Underwater diving
Underwater diving is going underwater to do things. There are different reasons to do this:
- Recreational diving is done for fun. It is sometimes called sport diving. It can be done using air from cylinders carried by the diver. This is called scuba diving. It can also be done for shorter dives by holding your breath. This is called freediving or skindiving.
- Military diving is diving for a military purpose.
- Commercial diving is diving to do underwater work. This is done as part of a project where the work must be done under water.
- Scientific diving is diving done to find things out for scientific purposes. It may be part of the job for a scientist, or done by volunteer for a citizen science project.
- Public safety diving is diving done by a public service organisation like the police of a fire department to rescue people or to find and bring back bodies or evidence.
There are also different ways to dive:
- Surface supplied diving gets air for breathing through a hose from a pump above the surface of the water.

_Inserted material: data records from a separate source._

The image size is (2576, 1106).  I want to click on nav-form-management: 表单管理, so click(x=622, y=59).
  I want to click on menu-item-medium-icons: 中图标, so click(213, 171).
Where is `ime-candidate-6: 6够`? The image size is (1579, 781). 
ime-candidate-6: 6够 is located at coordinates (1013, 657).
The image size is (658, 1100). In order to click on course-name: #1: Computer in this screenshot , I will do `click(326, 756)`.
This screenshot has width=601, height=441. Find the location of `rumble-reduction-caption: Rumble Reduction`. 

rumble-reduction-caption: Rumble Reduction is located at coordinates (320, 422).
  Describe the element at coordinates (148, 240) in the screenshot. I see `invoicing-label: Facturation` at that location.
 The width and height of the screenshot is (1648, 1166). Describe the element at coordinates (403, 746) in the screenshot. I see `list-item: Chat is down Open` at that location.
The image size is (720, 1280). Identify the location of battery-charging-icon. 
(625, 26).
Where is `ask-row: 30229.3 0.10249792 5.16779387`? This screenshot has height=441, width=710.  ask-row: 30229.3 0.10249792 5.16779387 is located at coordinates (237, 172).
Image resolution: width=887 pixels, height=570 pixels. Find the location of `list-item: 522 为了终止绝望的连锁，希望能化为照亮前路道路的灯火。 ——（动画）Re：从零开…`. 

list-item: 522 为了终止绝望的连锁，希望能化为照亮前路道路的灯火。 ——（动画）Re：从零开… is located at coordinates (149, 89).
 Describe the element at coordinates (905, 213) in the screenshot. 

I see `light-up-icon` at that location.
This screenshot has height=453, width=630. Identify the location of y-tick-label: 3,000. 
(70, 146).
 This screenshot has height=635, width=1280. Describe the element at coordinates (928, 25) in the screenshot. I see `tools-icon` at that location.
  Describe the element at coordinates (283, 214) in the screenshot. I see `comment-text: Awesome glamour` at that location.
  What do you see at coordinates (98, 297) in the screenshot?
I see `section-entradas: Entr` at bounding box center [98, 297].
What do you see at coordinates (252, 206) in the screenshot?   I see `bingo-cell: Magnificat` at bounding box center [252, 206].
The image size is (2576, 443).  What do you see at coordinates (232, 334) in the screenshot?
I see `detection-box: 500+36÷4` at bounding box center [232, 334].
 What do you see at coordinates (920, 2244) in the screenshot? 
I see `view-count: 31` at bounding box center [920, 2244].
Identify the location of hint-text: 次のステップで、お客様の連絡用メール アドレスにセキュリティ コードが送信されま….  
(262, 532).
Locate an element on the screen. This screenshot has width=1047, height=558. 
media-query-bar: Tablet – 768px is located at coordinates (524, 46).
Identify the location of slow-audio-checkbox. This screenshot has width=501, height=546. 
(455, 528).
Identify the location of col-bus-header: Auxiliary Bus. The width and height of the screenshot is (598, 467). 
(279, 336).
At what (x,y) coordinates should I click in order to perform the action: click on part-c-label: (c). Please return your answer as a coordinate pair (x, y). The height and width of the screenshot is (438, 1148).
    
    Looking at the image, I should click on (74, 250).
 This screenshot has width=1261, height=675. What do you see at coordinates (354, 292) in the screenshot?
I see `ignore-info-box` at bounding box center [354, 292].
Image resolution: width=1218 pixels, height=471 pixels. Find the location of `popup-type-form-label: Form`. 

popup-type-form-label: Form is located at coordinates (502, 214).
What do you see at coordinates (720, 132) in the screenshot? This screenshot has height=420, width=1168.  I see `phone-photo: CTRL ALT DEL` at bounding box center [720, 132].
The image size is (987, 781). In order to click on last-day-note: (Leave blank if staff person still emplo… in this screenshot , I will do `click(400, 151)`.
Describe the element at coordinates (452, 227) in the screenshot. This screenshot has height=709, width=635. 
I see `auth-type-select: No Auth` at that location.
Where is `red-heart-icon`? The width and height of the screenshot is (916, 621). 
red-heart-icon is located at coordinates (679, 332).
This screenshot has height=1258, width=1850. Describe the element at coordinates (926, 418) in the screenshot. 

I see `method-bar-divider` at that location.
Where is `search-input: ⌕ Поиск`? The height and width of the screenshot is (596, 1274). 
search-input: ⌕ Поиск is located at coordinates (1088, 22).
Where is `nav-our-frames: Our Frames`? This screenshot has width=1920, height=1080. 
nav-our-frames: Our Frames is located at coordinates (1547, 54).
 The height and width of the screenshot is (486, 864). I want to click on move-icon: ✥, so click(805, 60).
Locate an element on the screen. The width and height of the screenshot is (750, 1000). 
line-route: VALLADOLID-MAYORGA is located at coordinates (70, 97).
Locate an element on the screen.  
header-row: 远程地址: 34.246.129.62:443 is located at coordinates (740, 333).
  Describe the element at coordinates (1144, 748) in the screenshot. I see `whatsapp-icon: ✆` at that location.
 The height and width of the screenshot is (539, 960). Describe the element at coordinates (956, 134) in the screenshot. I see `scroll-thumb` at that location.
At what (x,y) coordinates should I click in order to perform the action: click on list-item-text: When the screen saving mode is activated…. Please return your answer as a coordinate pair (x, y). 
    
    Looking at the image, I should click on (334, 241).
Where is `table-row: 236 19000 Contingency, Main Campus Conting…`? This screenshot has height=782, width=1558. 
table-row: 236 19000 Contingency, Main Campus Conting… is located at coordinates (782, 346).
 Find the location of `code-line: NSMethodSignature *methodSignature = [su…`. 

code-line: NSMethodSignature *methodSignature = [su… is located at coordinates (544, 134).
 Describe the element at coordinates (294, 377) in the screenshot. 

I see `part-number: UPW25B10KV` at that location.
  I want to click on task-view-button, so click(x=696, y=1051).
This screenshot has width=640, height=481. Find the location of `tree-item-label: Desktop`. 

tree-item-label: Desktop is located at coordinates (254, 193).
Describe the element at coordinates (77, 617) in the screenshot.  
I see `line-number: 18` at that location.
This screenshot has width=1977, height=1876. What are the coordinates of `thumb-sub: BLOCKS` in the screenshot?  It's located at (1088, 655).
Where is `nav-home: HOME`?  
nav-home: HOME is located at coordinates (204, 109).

- Scuba diving is done with metal cylinders carried by the diver to hold the breathing air. In open-circuit scuba the air comes out of the mouthpiece when the diver breathes in, and goes into the water when the diver breathes out. When a rebreather is used, some of the same air is breathed many times, and the machine puts oxygen into the air to make up for the oxygen that is used up, and takes out the carbon dioxide by using a chemical to absorb it. A rebreather lets the diver use less air, but it can go wrong in more different ways.
- Saturation diving is diving where the divers stay in pressurised rooms between dives and go to the underwater workplace and return in a sealed diving bell, so they stay at the same pressure for days or weeks at a time before the pressure is reduced to normal air pressure when they finish the contract. The breathing gas is supplied from the surface through a hose so this is also a kind of surface supplied diving.
- Freediving is diving underwater without an air supply. The diver must hold their breath until they get back to the surface.